» **TASK PROMPT**:
From the first record through the last, copy each one exactly.
============
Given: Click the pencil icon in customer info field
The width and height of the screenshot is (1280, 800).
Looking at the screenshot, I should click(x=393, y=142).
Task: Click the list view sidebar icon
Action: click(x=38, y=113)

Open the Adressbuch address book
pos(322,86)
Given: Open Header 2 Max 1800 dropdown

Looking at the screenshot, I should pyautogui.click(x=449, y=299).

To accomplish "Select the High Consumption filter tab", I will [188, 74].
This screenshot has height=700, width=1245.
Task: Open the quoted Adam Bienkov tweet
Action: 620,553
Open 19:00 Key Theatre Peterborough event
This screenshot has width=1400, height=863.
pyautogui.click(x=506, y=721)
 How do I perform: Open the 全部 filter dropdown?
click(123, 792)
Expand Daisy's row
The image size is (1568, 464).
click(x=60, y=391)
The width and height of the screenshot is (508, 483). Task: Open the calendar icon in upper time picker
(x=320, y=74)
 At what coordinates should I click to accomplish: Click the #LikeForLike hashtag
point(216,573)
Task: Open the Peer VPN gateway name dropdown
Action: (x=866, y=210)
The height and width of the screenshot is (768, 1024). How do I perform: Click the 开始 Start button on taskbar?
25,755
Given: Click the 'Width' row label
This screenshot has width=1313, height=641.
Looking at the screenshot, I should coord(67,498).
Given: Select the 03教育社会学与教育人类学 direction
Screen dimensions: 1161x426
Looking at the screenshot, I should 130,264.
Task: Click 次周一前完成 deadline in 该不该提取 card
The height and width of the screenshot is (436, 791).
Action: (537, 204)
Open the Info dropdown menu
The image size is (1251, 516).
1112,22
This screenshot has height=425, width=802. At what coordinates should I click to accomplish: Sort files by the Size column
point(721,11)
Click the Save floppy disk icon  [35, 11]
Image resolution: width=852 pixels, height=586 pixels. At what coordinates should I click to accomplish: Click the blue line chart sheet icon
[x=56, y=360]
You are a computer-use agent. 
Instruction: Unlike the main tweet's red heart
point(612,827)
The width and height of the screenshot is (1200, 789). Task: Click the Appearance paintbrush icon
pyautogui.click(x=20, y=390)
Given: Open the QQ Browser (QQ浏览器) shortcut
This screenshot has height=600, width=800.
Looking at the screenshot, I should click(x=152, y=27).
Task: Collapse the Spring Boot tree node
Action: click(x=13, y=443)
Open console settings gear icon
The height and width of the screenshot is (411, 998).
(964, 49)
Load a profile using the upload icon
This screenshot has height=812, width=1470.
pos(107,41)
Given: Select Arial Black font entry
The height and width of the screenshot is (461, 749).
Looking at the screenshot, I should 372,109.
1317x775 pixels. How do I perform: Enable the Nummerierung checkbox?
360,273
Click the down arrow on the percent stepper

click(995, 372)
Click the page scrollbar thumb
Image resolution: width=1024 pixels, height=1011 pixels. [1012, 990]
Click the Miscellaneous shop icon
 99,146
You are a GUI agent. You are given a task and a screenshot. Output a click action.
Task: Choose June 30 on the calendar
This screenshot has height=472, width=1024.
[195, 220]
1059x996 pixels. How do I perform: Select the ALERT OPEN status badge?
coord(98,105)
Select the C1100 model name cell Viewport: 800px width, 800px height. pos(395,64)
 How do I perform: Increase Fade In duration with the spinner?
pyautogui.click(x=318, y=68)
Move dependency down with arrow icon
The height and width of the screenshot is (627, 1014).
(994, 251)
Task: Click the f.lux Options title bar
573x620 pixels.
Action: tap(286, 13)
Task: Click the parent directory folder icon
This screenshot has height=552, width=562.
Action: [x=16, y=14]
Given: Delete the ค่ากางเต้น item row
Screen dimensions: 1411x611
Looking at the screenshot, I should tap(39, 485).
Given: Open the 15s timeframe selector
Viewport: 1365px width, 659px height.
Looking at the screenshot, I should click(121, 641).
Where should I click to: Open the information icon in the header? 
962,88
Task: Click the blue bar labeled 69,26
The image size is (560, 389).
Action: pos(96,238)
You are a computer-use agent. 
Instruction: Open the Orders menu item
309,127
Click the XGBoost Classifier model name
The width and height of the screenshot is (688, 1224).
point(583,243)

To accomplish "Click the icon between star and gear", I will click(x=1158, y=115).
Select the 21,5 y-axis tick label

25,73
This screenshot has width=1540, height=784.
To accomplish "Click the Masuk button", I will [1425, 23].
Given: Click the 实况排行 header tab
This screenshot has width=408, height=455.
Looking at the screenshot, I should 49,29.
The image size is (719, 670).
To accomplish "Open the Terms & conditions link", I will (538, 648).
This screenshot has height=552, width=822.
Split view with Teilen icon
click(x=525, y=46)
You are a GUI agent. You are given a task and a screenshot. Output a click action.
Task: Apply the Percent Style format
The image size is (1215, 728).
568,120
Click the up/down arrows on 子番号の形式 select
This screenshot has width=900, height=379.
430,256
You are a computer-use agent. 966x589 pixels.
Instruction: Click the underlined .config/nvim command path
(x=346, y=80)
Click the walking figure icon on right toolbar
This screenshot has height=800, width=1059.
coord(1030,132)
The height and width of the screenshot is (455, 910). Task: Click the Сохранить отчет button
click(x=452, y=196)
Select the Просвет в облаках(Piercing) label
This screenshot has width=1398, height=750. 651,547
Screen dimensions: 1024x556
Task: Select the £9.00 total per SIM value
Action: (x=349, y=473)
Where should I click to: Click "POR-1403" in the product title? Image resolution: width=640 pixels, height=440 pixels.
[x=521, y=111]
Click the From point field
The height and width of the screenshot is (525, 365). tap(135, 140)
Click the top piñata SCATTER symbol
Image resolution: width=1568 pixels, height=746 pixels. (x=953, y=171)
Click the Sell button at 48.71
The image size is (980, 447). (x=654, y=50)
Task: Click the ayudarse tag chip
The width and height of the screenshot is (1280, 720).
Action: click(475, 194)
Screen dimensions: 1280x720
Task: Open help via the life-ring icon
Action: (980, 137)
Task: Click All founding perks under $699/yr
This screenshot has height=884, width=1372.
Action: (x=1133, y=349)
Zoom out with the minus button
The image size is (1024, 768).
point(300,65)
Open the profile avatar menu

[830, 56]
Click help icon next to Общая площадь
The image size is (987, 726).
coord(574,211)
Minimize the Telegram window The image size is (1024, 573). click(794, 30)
============
» **WRITTEN SOLUTION**:
Given: Click the pencil icon in customer info field
The width and height of the screenshot is (1280, 800).
Looking at the screenshot, I should click(x=393, y=142).
Task: Click the list view sidebar icon
Action: click(x=38, y=113)

Open the Adressbuch address book
pos(322,86)
Given: Open Header 2 Max 1800 dropdown

Looking at the screenshot, I should pyautogui.click(x=449, y=299).

To accomplish "Select the High Consumption filter tab", I will [188, 74].
This screenshot has height=700, width=1245.
Task: Open the quoted Adam Bienkov tweet
Action: 620,553
Open 19:00 Key Theatre Peterborough event
This screenshot has width=1400, height=863.
pyautogui.click(x=506, y=721)
 How do I perform: Open the 全部 filter dropdown?
click(123, 792)
Expand Daisy's row
The image size is (1568, 464).
click(x=60, y=391)
The width and height of the screenshot is (508, 483). Task: Open the calendar icon in upper time picker
(x=320, y=74)
 At what coordinates should I click to accomplish: Click the #LikeForLike hashtag
point(216,573)
Task: Open the Peer VPN gateway name dropdown
Action: (x=866, y=210)
The height and width of the screenshot is (768, 1024). How do I perform: Click the 开始 Start button on taskbar?
25,755
Given: Click the 'Width' row label
This screenshot has width=1313, height=641.
Looking at the screenshot, I should coord(67,498).
Given: Select the 03教育社会学与教育人类学 direction
Screen dimensions: 1161x426
Looking at the screenshot, I should 130,264.
Task: Click 次周一前完成 deadline in 该不该提取 card
The height and width of the screenshot is (436, 791).
Action: (537, 204)
Open the Info dropdown menu
The image size is (1251, 516).
1112,22
This screenshot has height=425, width=802. At what coordinates should I click to accomplish: Sort files by the Size column
point(721,11)
Click the Save floppy disk icon  [35, 11]
Image resolution: width=852 pixels, height=586 pixels. At what coordinates should I click to accomplish: Click the blue line chart sheet icon
[x=56, y=360]
You are a computer-use agent. 
Instruction: Unlike the main tweet's red heart
point(612,827)
The width and height of the screenshot is (1200, 789). Task: Click the Appearance paintbrush icon
pyautogui.click(x=20, y=390)
Given: Open the QQ Browser (QQ浏览器) shortcut
This screenshot has height=600, width=800.
Looking at the screenshot, I should click(x=152, y=27).
Task: Collapse the Spring Boot tree node
Action: click(x=13, y=443)
Open console settings gear icon
The height and width of the screenshot is (411, 998).
(964, 49)
Load a profile using the upload icon
This screenshot has height=812, width=1470.
pos(107,41)
Given: Select Arial Black font entry
The height and width of the screenshot is (461, 749).
Looking at the screenshot, I should 372,109.
1317x775 pixels. How do I perform: Enable the Nummerierung checkbox?
360,273
Click the down arrow on the percent stepper

click(995, 372)
Click the page scrollbar thumb
Image resolution: width=1024 pixels, height=1011 pixels. [1012, 990]
Click the Miscellaneous shop icon
 99,146
You are a GUI agent. You are given a task and a screenshot. Output a click action.
Task: Choose June 30 on the calendar
This screenshot has height=472, width=1024.
[195, 220]
1059x996 pixels. How do I perform: Select the ALERT OPEN status badge?
coord(98,105)
Select the C1100 model name cell Viewport: 800px width, 800px height. pos(395,64)
 How do I perform: Increase Fade In duration with the spinner?
pyautogui.click(x=318, y=68)
Move dependency down with arrow icon
The height and width of the screenshot is (627, 1014).
(994, 251)
Task: Click the f.lux Options title bar
573x620 pixels.
Action: tap(286, 13)
Task: Click the parent directory folder icon
This screenshot has height=552, width=562.
Action: [x=16, y=14]
Given: Delete the ค่ากางเต้น item row
Screen dimensions: 1411x611
Looking at the screenshot, I should tap(39, 485).
Given: Open the 15s timeframe selector
Viewport: 1365px width, 659px height.
Looking at the screenshot, I should click(121, 641).
Where should I click to: Open the information icon in the header? 
962,88
Task: Click the blue bar labeled 69,26
The image size is (560, 389).
Action: pos(96,238)
You are a computer-use agent. 
Instruction: Open the Orders menu item
309,127
Click the XGBoost Classifier model name
The width and height of the screenshot is (688, 1224).
point(583,243)

To accomplish "Click the icon between star and gear", I will click(x=1158, y=115).
Select the 21,5 y-axis tick label

25,73
This screenshot has width=1540, height=784.
To accomplish "Click the Masuk button", I will [1425, 23].
Given: Click the 实况排行 header tab
This screenshot has width=408, height=455.
Looking at the screenshot, I should 49,29.
The image size is (719, 670).
To accomplish "Open the Terms & conditions link", I will (538, 648).
This screenshot has height=552, width=822.
Split view with Teilen icon
click(x=525, y=46)
You are a GUI agent. You are given a task and a screenshot. Output a click action.
Task: Apply the Percent Style format
The image size is (1215, 728).
568,120
Click the up/down arrows on 子番号の形式 select
This screenshot has width=900, height=379.
430,256
You are a computer-use agent. 966x589 pixels.
Instruction: Click the underlined .config/nvim command path
(x=346, y=80)
Click the walking figure icon on right toolbar
This screenshot has height=800, width=1059.
coord(1030,132)
The height and width of the screenshot is (455, 910). Task: Click the Сохранить отчет button
click(x=452, y=196)
Select the Просвет в облаках(Piercing) label
This screenshot has width=1398, height=750. 651,547
Screen dimensions: 1024x556
Task: Select the £9.00 total per SIM value
Action: (x=349, y=473)
Where should I click to: Click "POR-1403" in the product title? Image resolution: width=640 pixels, height=440 pixels.
[x=521, y=111]
Click the From point field
The height and width of the screenshot is (525, 365). tap(135, 140)
Click the top piñata SCATTER symbol
Image resolution: width=1568 pixels, height=746 pixels. (x=953, y=171)
Click the Sell button at 48.71
The image size is (980, 447). (x=654, y=50)
Task: Click the ayudarse tag chip
The width and height of the screenshot is (1280, 720).
Action: click(475, 194)
Screen dimensions: 1280x720
Task: Open help via the life-ring icon
Action: (980, 137)
Task: Click All founding perks under $699/yr
This screenshot has height=884, width=1372.
Action: (x=1133, y=349)
Zoom out with the minus button
The image size is (1024, 768).
point(300,65)
Open the profile avatar menu

[830, 56]
Click help icon next to Общая площадь
The image size is (987, 726).
coord(574,211)
Minimize the Telegram window The image size is (1024, 573). click(794, 30)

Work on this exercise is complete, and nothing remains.